Abstract Background The purpose of present study was to identify the differentially expressed genes (DEGs) associated with BMP-9-induced osteogenic differentiation of mesenchymal stem cells (MSCs) by using bioinformatics methods. Methods Gene expression profiles of BMP-9-induced MSCs were compared between with GFP-induced MSCs and BMP-9-induced MSCs. GSE48882 containing two groups of gene expression profiles, 3 GFP-induced MSC samples and 3 from BMP-9-induced MSCs, was downloaded from the Gene Expression Omnibus (GEO) database. Then, DEGs were clustered based on functions and signaling pathways with significant enrichment analysis. Pathway enrichment analysis using the Kyoto Encyclopedia of Genes and Genomes (KEGG) demonstrated that the identified DEGs were potentially involved in cytoplasm, nucleus, and extracellular exosome signaling pathway. Results A total of 1967 DEGs (1029 upregulated and 938 downregulated) were identified from GSE48882 datasets. R/Bioconductor package limma was used to identify the DEGs. Further analysis revealed that there were 35 common DEGs observed between the samples.
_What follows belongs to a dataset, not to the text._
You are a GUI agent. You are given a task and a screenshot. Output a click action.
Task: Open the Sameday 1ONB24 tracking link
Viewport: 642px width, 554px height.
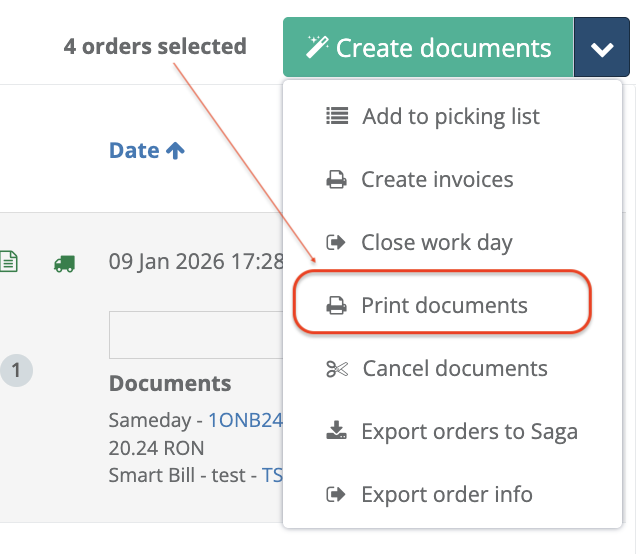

GO function and KEGG pathway enrichment analysis, among which endoplasmic reticulum, protein export, RNA transport, and apoptosis was the most significant dysregulated pathway. The result of protein-protein interaction (PPI) network modules demonstrated that the Hspa5, P4hb, Sec61a1, Smarca2, Pdia3, Dnajc3, Hyou1, Smad7, Derl1, and Surf4 were the high-degree hub nodes. Conclusion Taken above, using integrated bioinformatical analysis, we have identified DEGs candidate genes and pathways in BMP-9 induced MSCs, which could improve our understanding of the key genes and pathways for BMP-9-induced osteogenic of MSCs.